稲葉剛(一般社団法人つくろい東京ファンド代表理事)

新宿、渋谷、池袋、上野、北千住、立川、蒲田…都内各地のネットカフェにいる人、すでに出された人からのSOSが止まりません。所持金がなく徒歩でしか動けない人もいるので、つながりのある他の支援団体にお願いをしてアウトリーチ型支援を続けていますが、これは都がやるべきことではないでしょうか?

・現状をメディアに報道してもらうために、依頼の来た取材は全て受けることにする。取材の電話をひたすら受け続ける。
都の対応を改善させるため、メール相談の対応は佐々木に任せ、オンラインでのロビー活動に専念することにする。会ったことのある都議会議員、国会議員に電話やメールで相談。
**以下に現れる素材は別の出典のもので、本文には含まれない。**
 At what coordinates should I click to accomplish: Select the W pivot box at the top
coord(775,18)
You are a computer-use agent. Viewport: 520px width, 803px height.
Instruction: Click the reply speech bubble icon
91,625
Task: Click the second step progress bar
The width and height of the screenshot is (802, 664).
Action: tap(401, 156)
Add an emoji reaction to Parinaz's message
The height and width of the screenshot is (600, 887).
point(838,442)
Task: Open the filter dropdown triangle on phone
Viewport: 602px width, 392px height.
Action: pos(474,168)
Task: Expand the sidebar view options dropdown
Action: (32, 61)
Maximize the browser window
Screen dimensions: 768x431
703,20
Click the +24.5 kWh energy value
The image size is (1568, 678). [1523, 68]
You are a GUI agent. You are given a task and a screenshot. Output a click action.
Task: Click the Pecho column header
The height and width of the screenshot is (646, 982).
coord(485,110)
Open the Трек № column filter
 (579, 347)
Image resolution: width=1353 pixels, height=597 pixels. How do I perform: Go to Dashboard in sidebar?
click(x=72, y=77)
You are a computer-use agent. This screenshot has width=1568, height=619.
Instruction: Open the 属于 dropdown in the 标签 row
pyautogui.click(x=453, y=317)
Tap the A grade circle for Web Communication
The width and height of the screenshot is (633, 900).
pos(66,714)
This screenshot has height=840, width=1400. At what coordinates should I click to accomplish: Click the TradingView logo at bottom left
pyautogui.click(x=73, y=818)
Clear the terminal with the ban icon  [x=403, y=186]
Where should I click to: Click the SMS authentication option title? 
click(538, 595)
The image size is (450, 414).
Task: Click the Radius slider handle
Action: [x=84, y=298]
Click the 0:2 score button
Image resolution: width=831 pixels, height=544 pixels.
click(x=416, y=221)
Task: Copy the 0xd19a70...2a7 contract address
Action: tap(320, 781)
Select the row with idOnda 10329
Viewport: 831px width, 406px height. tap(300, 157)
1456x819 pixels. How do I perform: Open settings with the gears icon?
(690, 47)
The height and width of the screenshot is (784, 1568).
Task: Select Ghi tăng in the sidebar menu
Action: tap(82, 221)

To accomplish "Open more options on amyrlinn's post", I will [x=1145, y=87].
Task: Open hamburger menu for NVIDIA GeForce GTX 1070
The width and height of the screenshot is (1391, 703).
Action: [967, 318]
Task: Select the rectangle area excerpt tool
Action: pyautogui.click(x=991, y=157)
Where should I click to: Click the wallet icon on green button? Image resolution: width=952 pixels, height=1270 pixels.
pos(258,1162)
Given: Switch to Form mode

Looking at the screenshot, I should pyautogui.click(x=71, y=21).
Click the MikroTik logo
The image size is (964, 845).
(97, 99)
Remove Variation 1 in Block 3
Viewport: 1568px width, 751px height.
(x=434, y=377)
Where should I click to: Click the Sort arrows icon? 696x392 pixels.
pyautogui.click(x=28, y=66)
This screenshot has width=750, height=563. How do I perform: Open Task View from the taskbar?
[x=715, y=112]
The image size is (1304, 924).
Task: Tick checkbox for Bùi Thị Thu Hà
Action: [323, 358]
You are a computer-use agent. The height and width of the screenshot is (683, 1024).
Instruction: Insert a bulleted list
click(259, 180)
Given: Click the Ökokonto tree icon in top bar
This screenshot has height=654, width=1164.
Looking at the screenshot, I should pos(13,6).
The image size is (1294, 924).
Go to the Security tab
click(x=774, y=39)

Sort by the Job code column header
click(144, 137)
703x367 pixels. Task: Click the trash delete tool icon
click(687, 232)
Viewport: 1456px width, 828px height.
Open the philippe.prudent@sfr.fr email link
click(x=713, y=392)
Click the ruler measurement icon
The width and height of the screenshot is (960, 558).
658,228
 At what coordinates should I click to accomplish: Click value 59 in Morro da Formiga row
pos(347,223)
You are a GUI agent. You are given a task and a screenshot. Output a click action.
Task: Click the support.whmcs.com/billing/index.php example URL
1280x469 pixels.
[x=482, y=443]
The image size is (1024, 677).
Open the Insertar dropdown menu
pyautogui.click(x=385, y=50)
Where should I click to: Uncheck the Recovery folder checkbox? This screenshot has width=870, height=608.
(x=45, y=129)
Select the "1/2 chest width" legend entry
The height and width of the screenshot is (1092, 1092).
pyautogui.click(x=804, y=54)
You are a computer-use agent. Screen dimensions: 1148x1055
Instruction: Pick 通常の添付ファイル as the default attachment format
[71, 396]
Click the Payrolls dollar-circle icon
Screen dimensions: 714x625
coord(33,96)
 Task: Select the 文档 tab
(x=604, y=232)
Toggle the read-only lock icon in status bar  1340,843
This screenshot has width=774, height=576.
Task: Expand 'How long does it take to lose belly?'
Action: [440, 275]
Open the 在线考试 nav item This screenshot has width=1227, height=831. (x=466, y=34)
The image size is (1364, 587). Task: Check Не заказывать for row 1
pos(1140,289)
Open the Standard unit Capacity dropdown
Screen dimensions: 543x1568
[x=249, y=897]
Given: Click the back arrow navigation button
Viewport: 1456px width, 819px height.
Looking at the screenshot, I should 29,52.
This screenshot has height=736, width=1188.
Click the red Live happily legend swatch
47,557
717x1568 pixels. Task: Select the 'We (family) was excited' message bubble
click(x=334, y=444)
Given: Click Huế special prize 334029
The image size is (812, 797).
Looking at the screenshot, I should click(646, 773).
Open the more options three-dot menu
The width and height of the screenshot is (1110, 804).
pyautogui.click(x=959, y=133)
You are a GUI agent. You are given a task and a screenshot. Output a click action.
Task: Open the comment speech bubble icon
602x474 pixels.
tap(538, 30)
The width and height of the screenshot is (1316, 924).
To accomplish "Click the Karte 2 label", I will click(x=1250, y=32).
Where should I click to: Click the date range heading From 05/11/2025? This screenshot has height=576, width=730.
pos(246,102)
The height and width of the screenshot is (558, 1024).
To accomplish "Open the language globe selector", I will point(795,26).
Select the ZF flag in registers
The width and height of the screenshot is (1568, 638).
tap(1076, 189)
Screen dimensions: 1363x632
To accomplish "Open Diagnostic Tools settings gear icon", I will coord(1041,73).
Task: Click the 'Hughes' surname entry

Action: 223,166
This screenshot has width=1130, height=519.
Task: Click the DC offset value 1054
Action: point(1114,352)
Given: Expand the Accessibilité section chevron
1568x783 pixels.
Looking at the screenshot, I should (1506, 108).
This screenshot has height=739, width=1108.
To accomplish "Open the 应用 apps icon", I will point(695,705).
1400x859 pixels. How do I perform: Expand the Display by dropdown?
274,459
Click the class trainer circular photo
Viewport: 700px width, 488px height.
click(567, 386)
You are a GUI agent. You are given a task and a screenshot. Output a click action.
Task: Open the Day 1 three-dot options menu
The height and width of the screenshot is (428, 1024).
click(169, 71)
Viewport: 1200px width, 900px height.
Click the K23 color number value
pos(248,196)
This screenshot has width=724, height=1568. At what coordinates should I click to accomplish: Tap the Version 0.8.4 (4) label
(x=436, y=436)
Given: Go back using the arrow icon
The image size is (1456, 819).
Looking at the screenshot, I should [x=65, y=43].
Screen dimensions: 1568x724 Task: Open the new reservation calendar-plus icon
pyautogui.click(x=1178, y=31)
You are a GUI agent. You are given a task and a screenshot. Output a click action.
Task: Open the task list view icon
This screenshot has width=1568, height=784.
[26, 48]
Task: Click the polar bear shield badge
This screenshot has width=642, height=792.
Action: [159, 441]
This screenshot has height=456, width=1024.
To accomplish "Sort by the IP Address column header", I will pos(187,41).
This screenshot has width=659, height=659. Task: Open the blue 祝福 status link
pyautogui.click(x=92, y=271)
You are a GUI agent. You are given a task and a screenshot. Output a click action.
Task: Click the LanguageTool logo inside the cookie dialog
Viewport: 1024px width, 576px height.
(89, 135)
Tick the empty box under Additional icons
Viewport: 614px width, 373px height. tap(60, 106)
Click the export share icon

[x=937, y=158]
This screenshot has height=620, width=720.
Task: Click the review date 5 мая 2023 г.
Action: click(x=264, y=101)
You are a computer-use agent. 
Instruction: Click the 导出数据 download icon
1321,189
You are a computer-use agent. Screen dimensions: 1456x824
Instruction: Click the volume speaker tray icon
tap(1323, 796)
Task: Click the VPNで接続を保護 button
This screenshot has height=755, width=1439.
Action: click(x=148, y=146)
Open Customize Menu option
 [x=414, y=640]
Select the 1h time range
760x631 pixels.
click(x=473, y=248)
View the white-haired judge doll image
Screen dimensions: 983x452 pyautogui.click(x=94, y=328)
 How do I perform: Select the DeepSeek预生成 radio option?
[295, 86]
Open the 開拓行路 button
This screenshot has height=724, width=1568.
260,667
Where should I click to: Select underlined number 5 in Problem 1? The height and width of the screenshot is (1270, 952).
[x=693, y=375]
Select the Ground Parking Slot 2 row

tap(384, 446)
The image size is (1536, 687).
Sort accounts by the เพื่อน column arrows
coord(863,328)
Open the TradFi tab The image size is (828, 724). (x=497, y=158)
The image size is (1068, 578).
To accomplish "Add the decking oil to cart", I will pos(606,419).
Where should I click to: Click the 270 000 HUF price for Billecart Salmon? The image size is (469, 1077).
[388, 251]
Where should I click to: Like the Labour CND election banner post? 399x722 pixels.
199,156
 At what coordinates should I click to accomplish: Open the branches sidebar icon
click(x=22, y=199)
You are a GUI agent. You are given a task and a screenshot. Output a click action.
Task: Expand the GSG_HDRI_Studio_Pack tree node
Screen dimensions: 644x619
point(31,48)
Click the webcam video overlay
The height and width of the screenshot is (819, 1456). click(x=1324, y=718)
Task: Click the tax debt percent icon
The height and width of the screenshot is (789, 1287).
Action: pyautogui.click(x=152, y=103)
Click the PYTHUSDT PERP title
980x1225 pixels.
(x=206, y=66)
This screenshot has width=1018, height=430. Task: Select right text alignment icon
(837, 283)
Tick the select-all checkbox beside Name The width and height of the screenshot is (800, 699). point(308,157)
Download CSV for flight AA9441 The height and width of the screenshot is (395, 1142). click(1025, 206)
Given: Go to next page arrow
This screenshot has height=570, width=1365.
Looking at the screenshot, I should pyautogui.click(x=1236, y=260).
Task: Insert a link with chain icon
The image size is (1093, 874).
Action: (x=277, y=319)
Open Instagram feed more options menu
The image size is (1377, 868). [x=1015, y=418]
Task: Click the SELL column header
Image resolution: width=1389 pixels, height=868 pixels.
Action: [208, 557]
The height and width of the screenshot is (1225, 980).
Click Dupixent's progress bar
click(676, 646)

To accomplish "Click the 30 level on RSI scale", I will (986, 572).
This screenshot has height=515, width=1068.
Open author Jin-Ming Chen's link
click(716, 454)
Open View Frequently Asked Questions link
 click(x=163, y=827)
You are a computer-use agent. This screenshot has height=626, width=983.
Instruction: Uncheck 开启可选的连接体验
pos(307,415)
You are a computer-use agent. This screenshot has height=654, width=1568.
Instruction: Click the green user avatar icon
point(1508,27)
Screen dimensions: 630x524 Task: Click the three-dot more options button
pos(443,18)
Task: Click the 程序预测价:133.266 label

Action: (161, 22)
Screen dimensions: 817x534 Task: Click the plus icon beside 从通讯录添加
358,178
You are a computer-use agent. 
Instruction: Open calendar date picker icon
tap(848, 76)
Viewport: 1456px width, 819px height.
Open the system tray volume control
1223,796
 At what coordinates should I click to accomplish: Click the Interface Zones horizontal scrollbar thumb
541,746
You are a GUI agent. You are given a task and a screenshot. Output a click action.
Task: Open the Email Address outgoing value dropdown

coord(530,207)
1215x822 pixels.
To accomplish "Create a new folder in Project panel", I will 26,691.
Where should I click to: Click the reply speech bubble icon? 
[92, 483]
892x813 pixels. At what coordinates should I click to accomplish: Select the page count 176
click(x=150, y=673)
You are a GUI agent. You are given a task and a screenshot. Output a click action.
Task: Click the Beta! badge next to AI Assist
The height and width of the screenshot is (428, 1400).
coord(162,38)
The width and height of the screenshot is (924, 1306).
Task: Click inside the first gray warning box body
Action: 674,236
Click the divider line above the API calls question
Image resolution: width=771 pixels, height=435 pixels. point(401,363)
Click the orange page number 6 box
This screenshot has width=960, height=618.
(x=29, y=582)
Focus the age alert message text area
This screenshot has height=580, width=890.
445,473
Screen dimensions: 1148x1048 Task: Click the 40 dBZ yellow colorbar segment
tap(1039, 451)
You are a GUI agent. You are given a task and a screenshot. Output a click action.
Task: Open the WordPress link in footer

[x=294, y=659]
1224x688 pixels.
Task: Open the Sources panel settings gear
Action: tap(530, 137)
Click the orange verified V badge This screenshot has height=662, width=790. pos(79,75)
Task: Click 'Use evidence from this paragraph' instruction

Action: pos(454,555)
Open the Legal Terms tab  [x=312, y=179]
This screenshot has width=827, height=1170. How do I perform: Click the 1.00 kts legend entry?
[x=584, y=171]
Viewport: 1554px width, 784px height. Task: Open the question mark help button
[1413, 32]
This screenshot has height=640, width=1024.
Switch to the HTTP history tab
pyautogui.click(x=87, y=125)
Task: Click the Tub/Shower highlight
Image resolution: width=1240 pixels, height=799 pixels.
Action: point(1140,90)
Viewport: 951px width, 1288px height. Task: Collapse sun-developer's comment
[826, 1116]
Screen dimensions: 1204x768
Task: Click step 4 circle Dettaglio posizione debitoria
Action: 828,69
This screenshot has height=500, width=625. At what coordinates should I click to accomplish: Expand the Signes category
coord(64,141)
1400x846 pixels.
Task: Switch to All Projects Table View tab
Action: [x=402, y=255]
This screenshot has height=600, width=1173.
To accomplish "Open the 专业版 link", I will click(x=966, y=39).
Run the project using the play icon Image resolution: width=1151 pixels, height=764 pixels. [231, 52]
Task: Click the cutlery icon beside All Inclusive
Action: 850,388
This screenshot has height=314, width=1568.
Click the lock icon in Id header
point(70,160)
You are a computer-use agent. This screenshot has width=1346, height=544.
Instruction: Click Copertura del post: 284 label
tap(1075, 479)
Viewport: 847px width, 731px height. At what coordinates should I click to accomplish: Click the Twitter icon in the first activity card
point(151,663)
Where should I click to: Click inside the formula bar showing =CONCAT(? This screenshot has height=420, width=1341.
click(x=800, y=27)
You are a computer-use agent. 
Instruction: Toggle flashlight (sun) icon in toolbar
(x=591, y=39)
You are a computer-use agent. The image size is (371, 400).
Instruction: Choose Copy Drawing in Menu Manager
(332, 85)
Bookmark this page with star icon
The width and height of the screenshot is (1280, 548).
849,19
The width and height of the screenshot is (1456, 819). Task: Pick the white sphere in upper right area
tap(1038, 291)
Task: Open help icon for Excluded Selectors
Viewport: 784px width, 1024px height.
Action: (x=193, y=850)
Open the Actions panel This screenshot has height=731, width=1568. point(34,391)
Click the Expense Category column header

自民党の国会議員にもオンライン会議で現状を訴える。与党の議員も、野党の議員も、問題点を認識してくれて、都や国への働きかけをしてくれる。

・夕方、東京都が宿泊枠を2000人分まで増やし、「都内6ヶ月未満」の人も受け入れることになった、という情報が入る。大きな成果だ。


4月11日(土)

・東京都はこの土日も「チャレンジネット」の窓口を開けることを決めたものの、相変わらず広報をしない。SNSでは、行政の代わりに私たち支援関係者が「チャレンジネットに相談に行ってください」と広報をしている。都から広報費をもらいたいくらいだ。
日本共産党や公明党、無所属の都議会議員、区議会議員も広報に力を入れている。足立区議会議員のおぐら修平さん(立憲民主党)はチャレンジネットや福祉事務所への同行もしてくれている。
この緊急時に「路頭に迷う人を出さない」というのは政治的立場を越えた共通の目標になりつつある。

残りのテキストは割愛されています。